• [SELECTED PASSAGE]:
----

F.S. §680.1081 is a parallel unconscionability provision in the UCC’s Lease Article. It contains the same provisions, for lease contracts or clauses of lease contracts, as does §672.302 for contracts or clauses of contracts in general. By the same analysis set forth above with respect to §672.302, FDUTPA’s unconscionability prong should effectively graft FDUTPA’s remedies, excluding those affording monetary recovery to consumers, onto the use of lease contracts or lease contract clauses which are unconscionable under §680.1081.

Another provision in the UCC’s Sales Article, §672.719(3), prohibits unconscionable limitations or exclusions of consequential damages, and provides that limitation of consequential damages for injury to the person in the case of consumer goods is prima facie unconscionable. Here, the clear intent on the face of the provision’s language is nonenforceability of certain contractual remedy clauses. Grafting on a damages remedy would similarly alter the unified UCC scheme, and the analysis set forth above for §§672.302 and 680.1081 would apply here as well.

Condominium and Co-op Statutes
In addition to the UCC provisions, Florida currently has condominium and cooperative building statutes which refer to unconscionable leases or lease provisions.35 Similar to §672.302, these statutes by their terms refer to the invalidation or prohibition of enforcement of such leases or clauses (including recreation leases and escalator clauses). On the analysis presented above it would seem reasonable to conclude that FDUTPA’s 1993 amendments have the limited effect of grafting FDUTPA’s remedies, other than those affording monetary recovery to consumers, onto the use of these unconscionable leases or lease provisions.

Other Statutes
There are a few statutes which refer to unconscionable practices without simultaneously designating the remedy of nonenforceability. F.S. §686.413 makes it a violation for tractor or farm equipment manufacturers, distributors, wholesalers, and dealers to engage in unconscionable actions which damage the parties or the public. F.S. §563.022(5) prohibits beer manufacturers and distributors from, inter alia, engaging in any action which is unconscionable and which causes damage to any of the parties or the public. Both statutes, however, already have their own corresponding remedy provisions, which include damages and attorneys’ fees. It would appear that the 1993 amendments have the limited effect of grafting such additional remedies as are provided by FDUTPA onto such violations.

----

• [INFORMATION PROVIDED]:
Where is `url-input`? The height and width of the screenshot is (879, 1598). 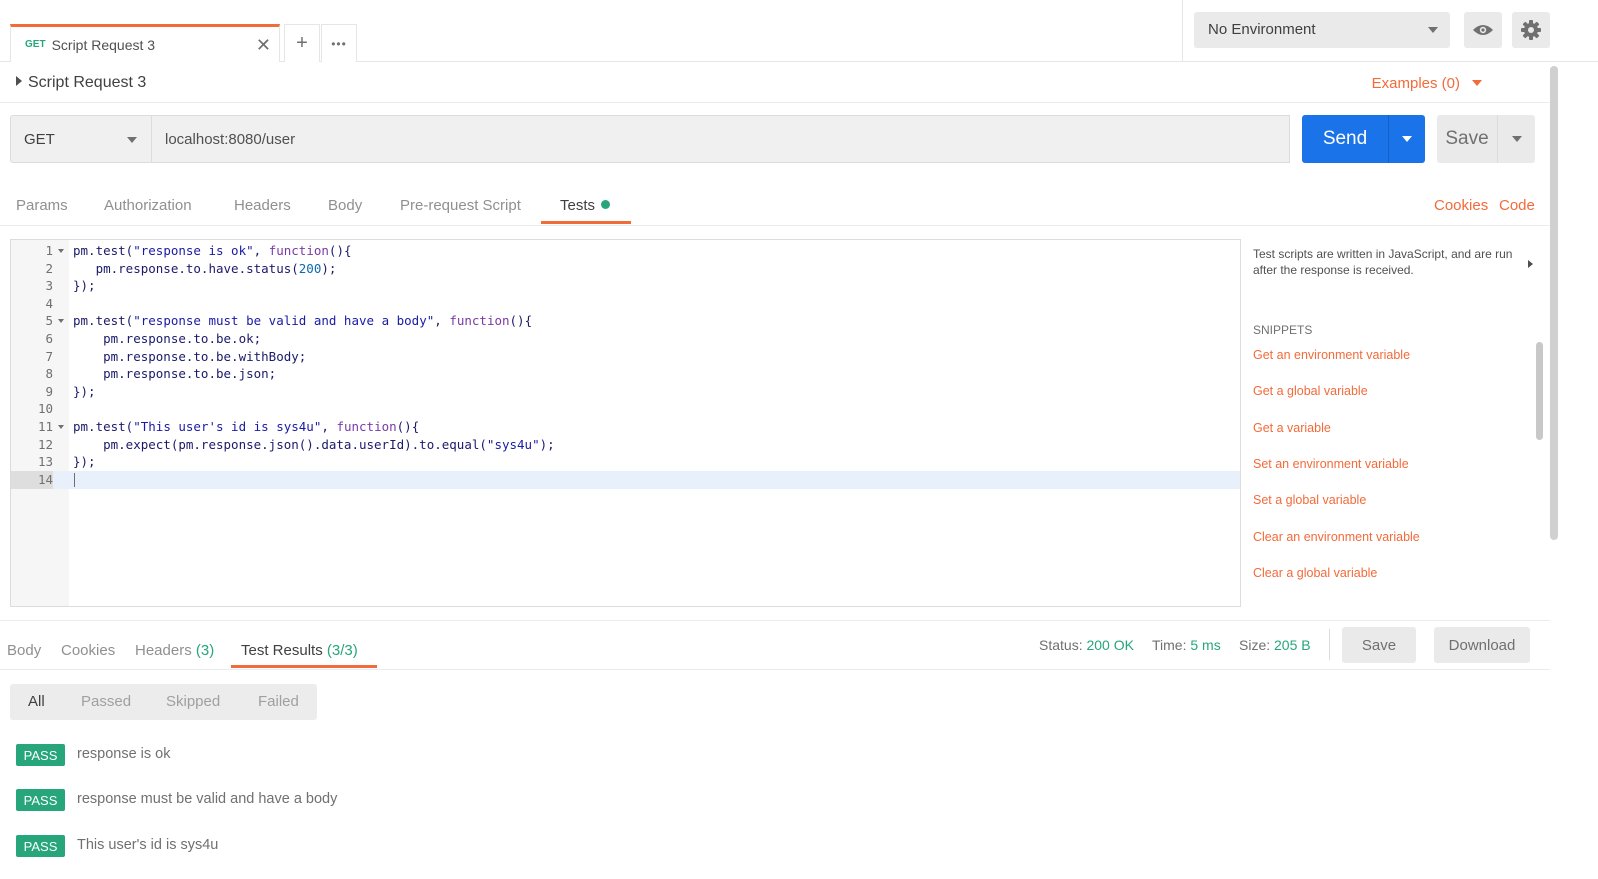 url-input is located at coordinates (721, 139).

----

• [REQUIRED ACTIONS]:
**a.** From the passage on Florida unconscionability statutes, return the text starting with "F.S. §680.1081 is" and going on through "unconscionable under §680.1081.".
**b.** In the passage on Florida unconscionability statutes, what does F.S. §686.413 make it a violation for tractor or farm equipment manufacturers, distributors, wholesalers, and dealers to do?

• [WRITTEN RESPONSES]:
**a.**
F.S. §680.1081 is a parallel unconscionability provision in the UCC’s Lease Article. It contains the same provisions, for lease contracts or clauses of lease contracts, as does §672.302 for contracts or clauses of contracts in general. By the same analysis set forth above with respect to §672.302, FDUTPA’s unconscionability prong should effectively graft FDUTPA’s remedies, excluding those affording monetary recovery to consumers, onto the use of lease contracts or lease contract clauses which are unconscionable under §680.1081.

**b.** To engage in unconscionable actions which damage the parties or the public.